Rumba across the River

PostPosted: Wed Nov 22, 2006 2:02 am
by Charlie
In my review of the wonderful compilation of Congolese music from the 1950s and '60s, Rumba Across the River (*), I skirted around the difference in approach compared to Western guitarists, trying to point out the contrast without managing to nail it as clearly as Howard does.

But I wonder how he deals with Konono Number One, whose whole ethos seems to be distortion. And there were several Senegalese guitarists who were enamoured of Santana and Jimi Hendrix, who played with a deliberately distorted guitar sound - check some of Baobab's early recordings, released by the Dutch label, Dakar Sound.

(*) If anybody still has the November issue of the Observer Music Monthly, and doesn't plan to keep it forever, please could you get in touch by private message.
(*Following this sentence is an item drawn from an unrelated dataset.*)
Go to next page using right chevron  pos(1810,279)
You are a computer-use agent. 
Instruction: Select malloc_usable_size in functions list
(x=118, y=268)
We managed to throw our copy away before I had torn out the page with my review, each of which I confess I still keep and file away. For what purpose, I have no idea. It's a compulsion.

PostPosted: Wed Nov 22, 2006 10:44 am
by howard male
Charlie wrote -

But I wonder how he deals with Konono Number One, whose whole ethos seems to be distortion. And there were several Senegalese guitarists who were enamoured of Santana and Jimi Hendrix, who played with a deliberately distorted guitar sound - check some of Baobab's early recordings, released by the Dutch label, Dakar Sound.


As far as Konono No 1 go, I thought their sound was originally simply a by-product of their home-made equipment. Perhaps they then had a Eureka moment when they decided the din they were creating sounded damn good, but initially I don't imagine they could get those mikes and amps made from old car parts to sound any other way.

I seem to recall reading somewhere that they would now like to get away from that sound but they've been told that wouldn't be wise as that's what people want from them (or at least the West wants from them.)

As for the other guitarists you mention, Charlie, I'll use the argument I always use when I'm picked up on for an over generalisation - there's always going to be the exception that proves the rule. So just as there are Western rock guitarists who love a less distorted sound (Tom Verlaine and Johny Marr spring to mind), there are African ones who have fallen in love with noise.